Does every session become a race?

Does every session become a race?

With the summer season out the the plethora of opportunities to race, it is very easy to get carried away with racing once twice or even more per week.


When working with athletes we deliberately say that there has to be a really clear purpose behind any rep, for any session, for any bunch of sessions. If you can’t correlate a “why” back to the session and the overall target for the year then the chances are you shouldn’t be doing that session. Often races can have a clear reason: it may be competition or speed work opportunities or your friends are doing it and you want to join in. However, often that reason may not accurately align with what your goals are the season.

Frequently athletes will start filling their weeks up with mid-week TT’s, weekend park runs and a triathlon without including the evening open water series, or club interval style sessions! Then on top of that they are trying to fit in their key training sessions as well.

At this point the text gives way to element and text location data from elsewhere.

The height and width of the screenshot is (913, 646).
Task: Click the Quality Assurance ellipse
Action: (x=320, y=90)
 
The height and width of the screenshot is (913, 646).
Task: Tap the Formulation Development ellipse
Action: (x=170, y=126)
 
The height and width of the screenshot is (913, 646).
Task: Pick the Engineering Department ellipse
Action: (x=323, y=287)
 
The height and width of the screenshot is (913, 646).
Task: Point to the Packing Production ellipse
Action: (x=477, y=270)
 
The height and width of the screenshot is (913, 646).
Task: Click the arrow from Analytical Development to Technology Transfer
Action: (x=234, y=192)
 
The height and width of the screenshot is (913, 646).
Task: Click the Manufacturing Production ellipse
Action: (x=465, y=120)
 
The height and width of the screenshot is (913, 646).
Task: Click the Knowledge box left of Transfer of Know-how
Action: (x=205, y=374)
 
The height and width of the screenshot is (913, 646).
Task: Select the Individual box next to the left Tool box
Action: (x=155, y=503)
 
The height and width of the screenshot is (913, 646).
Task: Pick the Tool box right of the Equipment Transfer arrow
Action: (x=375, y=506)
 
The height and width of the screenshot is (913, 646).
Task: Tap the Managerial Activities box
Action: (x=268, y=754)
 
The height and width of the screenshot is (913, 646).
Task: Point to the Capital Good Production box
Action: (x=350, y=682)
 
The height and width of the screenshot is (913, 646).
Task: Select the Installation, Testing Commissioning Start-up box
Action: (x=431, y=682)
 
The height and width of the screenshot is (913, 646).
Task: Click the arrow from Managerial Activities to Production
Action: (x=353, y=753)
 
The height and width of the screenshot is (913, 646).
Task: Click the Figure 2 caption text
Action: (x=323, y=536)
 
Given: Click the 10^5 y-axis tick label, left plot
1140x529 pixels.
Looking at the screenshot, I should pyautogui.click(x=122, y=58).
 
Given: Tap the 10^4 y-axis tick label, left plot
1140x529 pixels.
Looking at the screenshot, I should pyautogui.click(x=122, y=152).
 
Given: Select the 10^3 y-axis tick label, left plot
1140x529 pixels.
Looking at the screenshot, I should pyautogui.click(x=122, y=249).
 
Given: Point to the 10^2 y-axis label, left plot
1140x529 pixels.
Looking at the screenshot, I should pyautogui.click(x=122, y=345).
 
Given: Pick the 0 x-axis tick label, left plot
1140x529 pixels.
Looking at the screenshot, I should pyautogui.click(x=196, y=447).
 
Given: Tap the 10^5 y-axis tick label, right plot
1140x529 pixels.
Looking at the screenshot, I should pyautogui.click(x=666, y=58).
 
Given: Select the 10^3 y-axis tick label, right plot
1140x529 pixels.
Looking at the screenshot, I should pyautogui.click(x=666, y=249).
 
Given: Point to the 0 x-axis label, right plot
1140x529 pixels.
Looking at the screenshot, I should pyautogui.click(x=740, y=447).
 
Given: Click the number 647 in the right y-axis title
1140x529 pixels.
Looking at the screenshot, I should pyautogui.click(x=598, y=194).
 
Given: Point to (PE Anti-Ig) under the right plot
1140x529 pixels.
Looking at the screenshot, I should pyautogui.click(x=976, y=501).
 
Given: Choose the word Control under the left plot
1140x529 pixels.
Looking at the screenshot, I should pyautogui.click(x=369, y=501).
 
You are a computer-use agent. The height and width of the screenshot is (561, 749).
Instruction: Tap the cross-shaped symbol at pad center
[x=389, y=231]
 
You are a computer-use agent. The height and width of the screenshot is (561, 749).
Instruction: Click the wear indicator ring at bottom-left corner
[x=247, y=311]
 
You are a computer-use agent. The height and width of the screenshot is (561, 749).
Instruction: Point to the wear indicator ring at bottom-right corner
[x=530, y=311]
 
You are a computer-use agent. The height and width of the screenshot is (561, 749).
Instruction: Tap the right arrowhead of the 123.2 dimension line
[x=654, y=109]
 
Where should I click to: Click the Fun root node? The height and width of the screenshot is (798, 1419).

The problem is they have duplicated workouts and with most people who have normal jobs, there isn’t the the spare time do do “more” volume, we are stuck with what we have time for. If you find yourself as one of those people who is going from race to race, of course you will see some improvements but the chances are you won’t then peak for the event you really want to race in. Fundamentally, the race has to replace part of your training week, so swap like for like or build it in as part of a session. For example, TTs are excellent threshold workouts – use that as a replacement for threshold efforts in your training week and try and run off the bike to really gain something from it. The Park Run is an incredibly social event, those needing a long run, may finish with a park run to ensure they “finish strong” on their endurance efforts. Open water swim races can be excellent to help build confidence in the open water, improve skills and is an excellent long interval, but not at the sacrifice of your pool-based training schedule. See here for more info. Whereas, the draft legal road race for IRONMAN distance athletes is less suitable even though it would be good miles it lacks the specificity of the IRONMAN bike leg.

Traditionally, we categorise races as A, B or C. A races are few and far between, one or maybe two races per season. These matter. B Races are good opportunities to rehearse tactics, kit or a generally good measure of ability and C races are part of training.

This leads us on to the other ‘danger’, where you end up tapering for every race. You skip or adjust sessions just to make sure you are in tip top condition in the lead up to the local C-race. This will just mean you won’t ever reach you true potential for your main race of the season. Often it’s either the athlete who is either going long who ends up focussing on shorter races to use up as training volume to avoid training on their own; or it is the short course athlete who believes that extra races will equal more speed inevitably both are avoiding either the specificity to go longer or building too much fatigue to ever really achieve the speed gains that they were after originally.

Of course sometimes it’s just needed. You need to do a race to blow the cobwebs away and it is fun. However, yet again, that makes sense - it links back to an overall goal! Some friends may all be doing it and it would be a shame to miss out – this is a hobby after all! Don’t feel so hemmed in by training that you are struggling to breathe! Relax and enjoy the race. You will probably end up more focussed afterwards. But this is not the case if you raced within a matter of days – you have had that blow out recently, so stop avoiding the real hard work of training!

In summary, if you can’t link your “race” back to your overall goal and justify it as part of the process, then the chances are you are in danger of doing a session not suitable for your race plan this season. Don’t make that mistake and keep your eyes on the big prize for the year!